Le cardinal et ancien secrétaire d’État du Vatican Tarcisio Bertone a révélé qu’il avait tenté de dissuader Benoît XVI de démissionner du pontificat et de retarder sa décision, lorsqu’il avait confié son intention de se retirer au printemps 2012. Il a finalement annoncé sa démission le 11 février 2013.
«Une seule fois, j’ai vécu douloureusement un désaccord, lorsqu’au printemps 2012, il m’a confié sa décision, longuement mûrie dans la prière, de démissionner de la papauté. J’ai essayé en vain de le dissuader», a déclaré M. Bertone dans une lettre publiée sur le site officiel du Vatican, «Vatican News».
Il confie qu’après avoir appris la décision du pontife de l’époque, il a vécu une période «pleine d’inquiétude et d’angoisse» et a essayé de «retarder l’annonce le plus longtemps possible».

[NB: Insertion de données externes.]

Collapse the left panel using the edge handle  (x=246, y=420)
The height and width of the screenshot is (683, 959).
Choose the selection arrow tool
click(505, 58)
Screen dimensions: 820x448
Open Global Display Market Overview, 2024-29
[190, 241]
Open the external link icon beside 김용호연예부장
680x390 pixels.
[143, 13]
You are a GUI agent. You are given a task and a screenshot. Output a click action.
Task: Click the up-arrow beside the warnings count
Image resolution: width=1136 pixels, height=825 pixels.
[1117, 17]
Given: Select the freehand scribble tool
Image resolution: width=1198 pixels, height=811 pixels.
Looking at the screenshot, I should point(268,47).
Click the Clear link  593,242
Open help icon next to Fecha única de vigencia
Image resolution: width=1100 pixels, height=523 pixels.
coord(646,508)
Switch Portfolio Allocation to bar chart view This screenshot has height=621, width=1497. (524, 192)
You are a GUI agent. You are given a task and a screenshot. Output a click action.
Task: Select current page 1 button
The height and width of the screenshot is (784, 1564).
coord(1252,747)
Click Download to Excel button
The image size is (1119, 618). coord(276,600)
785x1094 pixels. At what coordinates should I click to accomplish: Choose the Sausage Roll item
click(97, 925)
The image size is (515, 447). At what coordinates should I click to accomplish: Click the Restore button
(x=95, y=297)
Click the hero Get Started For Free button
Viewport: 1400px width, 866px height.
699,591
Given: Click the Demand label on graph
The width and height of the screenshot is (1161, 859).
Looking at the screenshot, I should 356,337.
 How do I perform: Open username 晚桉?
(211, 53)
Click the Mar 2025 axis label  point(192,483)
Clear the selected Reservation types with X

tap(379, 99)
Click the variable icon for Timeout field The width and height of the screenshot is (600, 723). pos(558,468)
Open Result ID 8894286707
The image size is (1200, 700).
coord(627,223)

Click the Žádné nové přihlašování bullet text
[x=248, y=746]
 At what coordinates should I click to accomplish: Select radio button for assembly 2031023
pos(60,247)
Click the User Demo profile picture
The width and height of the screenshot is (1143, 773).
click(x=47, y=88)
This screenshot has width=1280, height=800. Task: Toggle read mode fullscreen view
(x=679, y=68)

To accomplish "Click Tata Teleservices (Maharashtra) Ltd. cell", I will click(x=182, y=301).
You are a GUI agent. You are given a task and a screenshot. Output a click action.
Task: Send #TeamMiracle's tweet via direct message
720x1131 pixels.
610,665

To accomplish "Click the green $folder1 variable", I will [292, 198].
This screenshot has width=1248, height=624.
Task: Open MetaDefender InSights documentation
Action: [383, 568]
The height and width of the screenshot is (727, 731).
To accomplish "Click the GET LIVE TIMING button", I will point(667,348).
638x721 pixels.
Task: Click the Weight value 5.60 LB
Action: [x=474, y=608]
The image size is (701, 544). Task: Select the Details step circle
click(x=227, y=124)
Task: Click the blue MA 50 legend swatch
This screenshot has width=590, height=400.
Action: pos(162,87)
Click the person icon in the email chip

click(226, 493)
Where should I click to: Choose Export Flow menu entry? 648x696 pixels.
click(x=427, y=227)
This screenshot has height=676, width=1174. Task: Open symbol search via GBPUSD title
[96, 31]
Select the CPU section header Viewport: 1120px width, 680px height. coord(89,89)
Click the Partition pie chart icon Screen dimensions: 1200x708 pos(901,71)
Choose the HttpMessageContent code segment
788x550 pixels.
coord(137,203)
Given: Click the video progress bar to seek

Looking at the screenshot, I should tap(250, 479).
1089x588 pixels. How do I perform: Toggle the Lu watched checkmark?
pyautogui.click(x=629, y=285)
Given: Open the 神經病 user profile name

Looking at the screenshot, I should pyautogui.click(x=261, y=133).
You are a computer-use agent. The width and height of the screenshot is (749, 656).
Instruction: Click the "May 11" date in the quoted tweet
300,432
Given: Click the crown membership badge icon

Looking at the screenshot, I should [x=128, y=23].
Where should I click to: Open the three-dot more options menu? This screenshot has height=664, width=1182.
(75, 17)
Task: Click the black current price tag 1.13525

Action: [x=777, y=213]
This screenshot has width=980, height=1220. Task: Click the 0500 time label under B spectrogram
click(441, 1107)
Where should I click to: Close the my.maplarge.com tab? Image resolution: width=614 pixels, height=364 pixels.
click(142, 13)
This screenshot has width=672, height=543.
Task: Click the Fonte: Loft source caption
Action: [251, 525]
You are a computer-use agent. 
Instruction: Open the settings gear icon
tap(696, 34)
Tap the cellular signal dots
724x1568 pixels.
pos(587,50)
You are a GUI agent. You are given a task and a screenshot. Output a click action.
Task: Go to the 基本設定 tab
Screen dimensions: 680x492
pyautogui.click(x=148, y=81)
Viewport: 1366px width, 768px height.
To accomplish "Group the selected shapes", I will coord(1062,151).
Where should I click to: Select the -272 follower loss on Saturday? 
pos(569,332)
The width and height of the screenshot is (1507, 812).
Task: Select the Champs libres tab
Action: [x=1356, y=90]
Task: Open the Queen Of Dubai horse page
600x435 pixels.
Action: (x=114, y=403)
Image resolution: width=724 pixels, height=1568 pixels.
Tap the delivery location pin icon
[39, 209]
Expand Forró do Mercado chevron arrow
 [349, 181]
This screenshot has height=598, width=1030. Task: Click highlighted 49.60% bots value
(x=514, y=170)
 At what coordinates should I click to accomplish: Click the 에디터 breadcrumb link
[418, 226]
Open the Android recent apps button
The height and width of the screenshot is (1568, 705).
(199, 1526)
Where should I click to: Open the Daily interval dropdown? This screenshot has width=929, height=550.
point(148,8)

Dans le message, Bertone rappelle sa longue amitié avec Joseph Ratzinger, qu’il a rencontré au moment du Concile Vatican II, «lorsqu’on parlait de lui comme d’un jeune théologien allemand, l’un des esprits les plus vifs de la scène théologique préconciliaire».
Par la suite, il a commencé à le rencontrer plus souvent après sa nomination comme consulteur de la Congrégation pour la doctrine de la foi, dont Ratzinger, alors cardinal, était le préfet ; et leur amitié s’est renforcée après la nomination de Bertone comme secrétaire en 1995.
«La simplicité et la familiarité qui ont émergé entre nous se sont épanouies en une véritable amitié qui est restée fidèle et loyale au fil du temps, surtout dans les moments difficiles qui ont suivi», dit-il.
Bertone regrette que certains «l’aient jugé de manière stéréotypée comme un homme sévère et inflexible, un panzerkardinal». Contre ce point de vue, il soutient que le pape émérite avait une «tendresse à comprendre l’autre» même «dans les confrontations et les conversations qui ont eu lieu sur des questions doctrinales importantes».
«Parfois, en relisant les procès-verbaux de la correspondance entre la Congrégation pour la doctrine de la foi et les évêques ou les théologiens, s’il trouvait une expression dure, il la corrigeait et recommandait d'»adoucir» les expressions pour ne pas offenser les interlocuteurs», souligne-t-il.
Il souligne également qu'»il a montré la pitié de son cœur envers son valet Paolo Gabriele, après la triste et embrouillée affaire connue sous le nom de ‘Vatileaks'».
«Le procès et la punition dans ce cas étaient nécessaires, mais pensant qu’il pouvait être une faiblesse, bien que coupable, il s’est inquiété pour sa famille et son travail et lui a recommandé de chercher un logement et un emploi en dehors du Vatican», note Bertone.
L’ancien secrétaire d’État se souvient également des réunions hebdomadaires qu’il tenait avec le pape de l’époque pour discuter des questions à l’ordre du jour et affirme que, lorsque les affaires étaient «particulièrement lourdes», comme «la résurgence du problème submergé de la pédérastie dans le clergé», il était très attentif à saisir exactement ses pensées et ses directives, qu’il devait ensuite communiquer avec une fidélité absolue aux responsables et faire appliquer.
Plus tard, lorsqu’il était Pape émérite, Bertone a dit avoir pu lui rendre visite dans sa résidence du monastère Mater Ecclesiae et a affirmé qu’il s’agissait toujours de «moments intenses» au cours desquels, dans la mesure de ses possibilités, ne manquaient pas les échanges d’informations et les réflexions «qui révélaient constamment sa vision large de l’Église, dont il accompagnait le chemin avec affection».